Pippa Bacca ismiyle tanınan 33 yaşındaki Giuseppina Pasqualino di Marineo'nun öldürülmesi üzerine medyada yer alan tüm milli savunma reflekslerini göz ardı etmek istiyorum. Çünkü bu soğuk haber metinleri gerçeklikle aramıza o reflekslerin arzuladığı mesafeyi koymaz. Bir "Türklük imajı çalışma alanı"dır o mesafe. Bu yüzden iğrenç gelir bana.
Cansız bedeni bir çalılığa öylece atılmış Pippa’nın başına gelecekleri, Türkiye’de yaşamanın tarihsel bir yazgı gibi üzerimize yamadığı kara gerçeklerden biliyorduk aslında. Kaybolduğu günden itibaren, öldüğünü öğrenmekten de çok korkarak, aslında öldürüldüğünü de biliyorduk.
Barış için çıktığı yolculukta kullandığı yöntem ve giydiği gelinlik için, her şeyi bir yana bırakırsak sırf kadın olduğu için onu suçlayanların ve onu saf bulanların çoğunlukla erkek olduğu yanılsamasına kapıldığımdan, "Türkiye’de... üzerinde bir gelinlikle ve otostop... ve yanında 'erkek' olmadan ha" diyen bir kadını dinlediğimde asıl gerçekliğin bu olduğunu da hatırladım.
Ne yazık ki feminizm bir kentli azınlığın politikası
Kadına yönelik her tür şiddetin görüldüğü bir ülkede, ölümüne korkuların içimize işlemesinden doğal ne olabilir?
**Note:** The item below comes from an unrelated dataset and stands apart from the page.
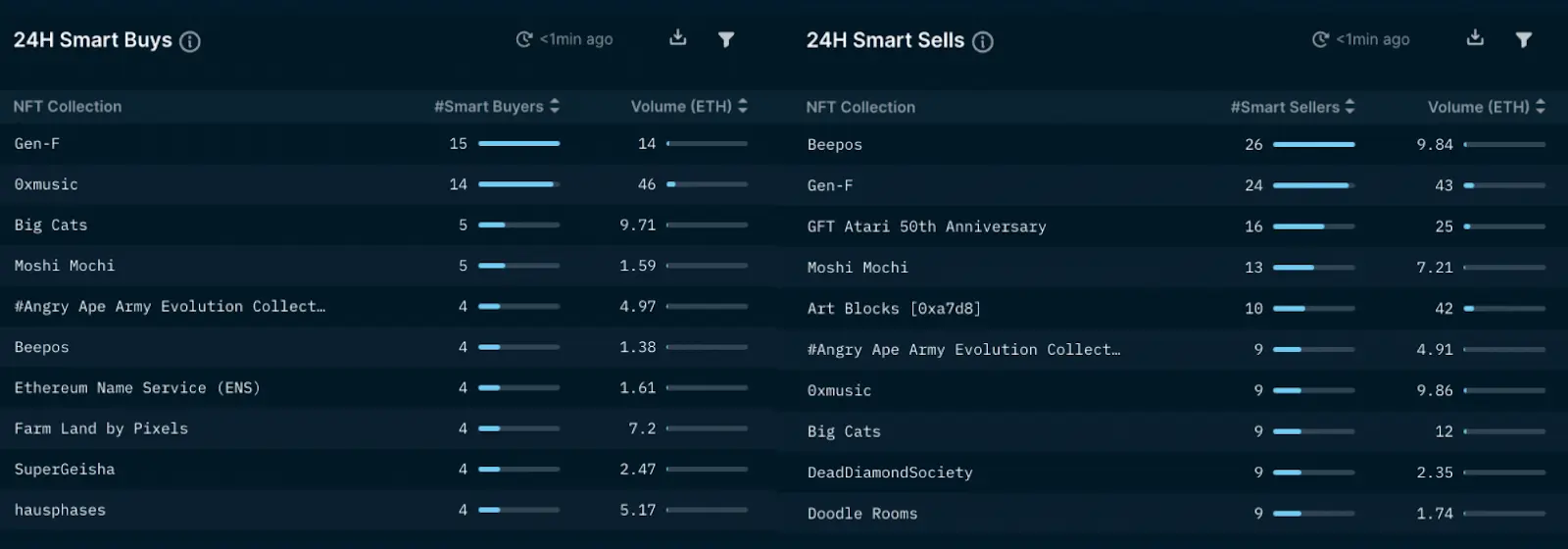Image resolution: width=1568 pixels, height=549 pixels.
Task: Click Gen-F smart buyers bar indicator
Action: click(519, 143)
Bu korkularla büyümüş, daha çok televizyon ile kurduğu gerçeklik kaymalarıyla hayatı anlamlandıran bir kadının, tecavüze uğrayan ve öldürülen bir "yabancı" kadının ardından hissettiği şey "Ah! zavallıcık"tan öteye geçebilir mi?
Bunu tüm iyi niyetimle, kadına yönelik şiddetin engellenmesi için yıllardır didinen feminist kadınların bir kentli azınlığın politikası olarak kaldığını -ne yazık ki- gördüğüm için yazıyorum. Ancak tecavüzün hep kurban açısından ele alınması, münferit olay olarak gösterilmesi, tecavüzcünün ve katilin "sapkınlık" adı altında hastalıklı bir korunmaya alınması, erkek egemen sistemin sorgulanmamasına sebep oldu.
Erkekler, erkek şiddetini konuşmalı diyenlerin samimi olamamaları da bundan. Çünkü zavallı konumundan hallice bir yere yerleştirilemeyen Pippa için ve bu ülkede ve dünyada şiddete uğrayan ve öldürülen kadınlar için kadınların seslenmesi gerekir.
Kadının tecavüze karşı çıkması aslında daha kıymetli...
Kadın değişmeden sistemin değişmesinin mümkün olabileceğini ya da değişen sistemin içinde hareket eden kadının varlığı erkeğin konuşmasından, karşı duruşundan bana göre daha kıymetli. Pippa’nın ölümünden sonra sevgili ailesi bu kadar sessiz ve sakinken ve çok daha başka bir "şey"in peşindeyken, bu ülkedeki şaşkın acının değişime ve dönüşüme yol açan bir toplumsal hareketi besleyebileceğine inanıyor musunuz?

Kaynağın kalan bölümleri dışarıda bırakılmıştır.